[Opening Material provided section]
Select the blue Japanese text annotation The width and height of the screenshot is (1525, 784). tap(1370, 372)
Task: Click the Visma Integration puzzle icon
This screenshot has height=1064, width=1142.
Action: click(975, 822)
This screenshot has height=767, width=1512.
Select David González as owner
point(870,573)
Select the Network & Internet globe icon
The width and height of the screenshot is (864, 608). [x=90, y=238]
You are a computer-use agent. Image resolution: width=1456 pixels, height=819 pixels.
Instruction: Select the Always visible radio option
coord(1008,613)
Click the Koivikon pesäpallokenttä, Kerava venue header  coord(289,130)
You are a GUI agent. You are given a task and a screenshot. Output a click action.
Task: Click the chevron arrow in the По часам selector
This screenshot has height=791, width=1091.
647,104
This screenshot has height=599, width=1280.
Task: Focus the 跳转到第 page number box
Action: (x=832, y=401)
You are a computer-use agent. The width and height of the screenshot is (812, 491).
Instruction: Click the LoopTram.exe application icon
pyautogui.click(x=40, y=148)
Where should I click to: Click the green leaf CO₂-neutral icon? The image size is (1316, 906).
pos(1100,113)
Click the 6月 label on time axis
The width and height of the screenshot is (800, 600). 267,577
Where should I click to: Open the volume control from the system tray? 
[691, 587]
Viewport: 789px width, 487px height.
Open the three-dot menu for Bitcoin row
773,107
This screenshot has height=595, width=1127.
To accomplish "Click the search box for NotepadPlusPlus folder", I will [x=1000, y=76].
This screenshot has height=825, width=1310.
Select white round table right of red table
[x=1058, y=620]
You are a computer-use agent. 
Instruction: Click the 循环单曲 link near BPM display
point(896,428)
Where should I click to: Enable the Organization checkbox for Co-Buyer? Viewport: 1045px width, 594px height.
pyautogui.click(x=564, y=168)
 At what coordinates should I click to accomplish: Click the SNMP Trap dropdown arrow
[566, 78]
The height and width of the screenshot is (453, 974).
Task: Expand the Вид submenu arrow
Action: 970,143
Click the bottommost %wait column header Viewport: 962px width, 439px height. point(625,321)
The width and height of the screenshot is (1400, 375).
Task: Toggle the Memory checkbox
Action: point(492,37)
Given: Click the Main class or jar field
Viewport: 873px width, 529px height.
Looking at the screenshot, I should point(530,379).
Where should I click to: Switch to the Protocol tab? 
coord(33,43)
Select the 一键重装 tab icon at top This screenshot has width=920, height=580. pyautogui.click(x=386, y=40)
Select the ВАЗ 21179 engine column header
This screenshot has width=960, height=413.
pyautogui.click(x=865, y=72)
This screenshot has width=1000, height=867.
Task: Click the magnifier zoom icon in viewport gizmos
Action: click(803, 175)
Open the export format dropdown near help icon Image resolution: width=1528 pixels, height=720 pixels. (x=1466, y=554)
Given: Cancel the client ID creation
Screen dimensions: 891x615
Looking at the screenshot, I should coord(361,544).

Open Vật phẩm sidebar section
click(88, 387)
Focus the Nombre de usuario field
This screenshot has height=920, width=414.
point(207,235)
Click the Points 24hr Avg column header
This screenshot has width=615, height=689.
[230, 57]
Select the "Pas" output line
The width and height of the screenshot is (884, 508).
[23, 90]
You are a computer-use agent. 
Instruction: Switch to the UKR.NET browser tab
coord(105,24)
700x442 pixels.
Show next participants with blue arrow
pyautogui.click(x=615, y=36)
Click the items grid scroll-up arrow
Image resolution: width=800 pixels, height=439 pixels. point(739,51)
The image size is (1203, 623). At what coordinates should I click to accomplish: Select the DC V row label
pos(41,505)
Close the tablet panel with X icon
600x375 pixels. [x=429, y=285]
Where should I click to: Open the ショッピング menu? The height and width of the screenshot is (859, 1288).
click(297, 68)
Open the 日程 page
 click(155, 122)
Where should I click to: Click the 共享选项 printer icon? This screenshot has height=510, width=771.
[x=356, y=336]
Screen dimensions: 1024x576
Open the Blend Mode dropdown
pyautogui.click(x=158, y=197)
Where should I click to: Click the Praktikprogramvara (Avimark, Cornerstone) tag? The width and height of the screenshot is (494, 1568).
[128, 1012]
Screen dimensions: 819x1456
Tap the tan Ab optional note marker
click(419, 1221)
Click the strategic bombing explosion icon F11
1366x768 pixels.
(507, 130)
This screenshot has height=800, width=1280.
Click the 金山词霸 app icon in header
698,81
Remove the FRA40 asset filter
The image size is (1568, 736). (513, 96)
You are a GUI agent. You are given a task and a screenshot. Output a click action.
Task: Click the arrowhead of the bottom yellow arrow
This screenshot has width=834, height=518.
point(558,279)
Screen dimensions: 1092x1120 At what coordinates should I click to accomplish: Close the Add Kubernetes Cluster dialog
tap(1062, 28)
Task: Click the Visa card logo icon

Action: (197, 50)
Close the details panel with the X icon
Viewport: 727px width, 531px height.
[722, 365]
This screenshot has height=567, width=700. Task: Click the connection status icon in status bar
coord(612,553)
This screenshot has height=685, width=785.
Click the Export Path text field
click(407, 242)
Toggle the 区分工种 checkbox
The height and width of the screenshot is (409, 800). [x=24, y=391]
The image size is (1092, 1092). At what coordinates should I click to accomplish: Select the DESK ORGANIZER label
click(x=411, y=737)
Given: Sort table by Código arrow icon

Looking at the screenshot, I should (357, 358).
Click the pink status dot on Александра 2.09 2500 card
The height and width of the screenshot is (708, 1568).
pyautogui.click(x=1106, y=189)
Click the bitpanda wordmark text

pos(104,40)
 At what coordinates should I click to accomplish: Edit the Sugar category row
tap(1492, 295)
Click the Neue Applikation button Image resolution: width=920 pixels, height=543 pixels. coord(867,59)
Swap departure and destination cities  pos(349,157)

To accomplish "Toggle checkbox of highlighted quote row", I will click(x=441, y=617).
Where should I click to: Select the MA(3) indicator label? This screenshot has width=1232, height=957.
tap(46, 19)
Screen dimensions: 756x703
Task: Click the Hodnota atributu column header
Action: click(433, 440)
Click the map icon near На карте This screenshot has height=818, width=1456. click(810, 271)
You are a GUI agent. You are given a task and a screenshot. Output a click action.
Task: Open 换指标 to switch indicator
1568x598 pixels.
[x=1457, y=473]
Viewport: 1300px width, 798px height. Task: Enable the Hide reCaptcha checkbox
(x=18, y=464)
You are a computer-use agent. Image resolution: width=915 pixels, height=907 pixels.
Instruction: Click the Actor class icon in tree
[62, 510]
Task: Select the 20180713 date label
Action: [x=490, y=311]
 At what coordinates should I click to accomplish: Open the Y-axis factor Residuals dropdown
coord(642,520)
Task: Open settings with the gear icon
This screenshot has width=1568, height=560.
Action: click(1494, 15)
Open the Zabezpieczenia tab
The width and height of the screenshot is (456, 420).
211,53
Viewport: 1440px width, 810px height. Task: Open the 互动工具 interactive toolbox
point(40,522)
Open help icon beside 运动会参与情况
[Closing Material provided section]
*Your assignment*: Your answer must be the lines above from the one containing "Task: Click the chevron" to the one containing "You are a computer-use agent. The", both included, restated word for word.

*Solution to the problem*:
Task: Click the chevron arrow in the По часам selector
This screenshot has height=791, width=1091.
647,104
This screenshot has height=599, width=1280.
Task: Focus the 跳转到第 page number box
Action: (x=832, y=401)
You are a computer-use agent. The width and height of the screenshot is (812, 491).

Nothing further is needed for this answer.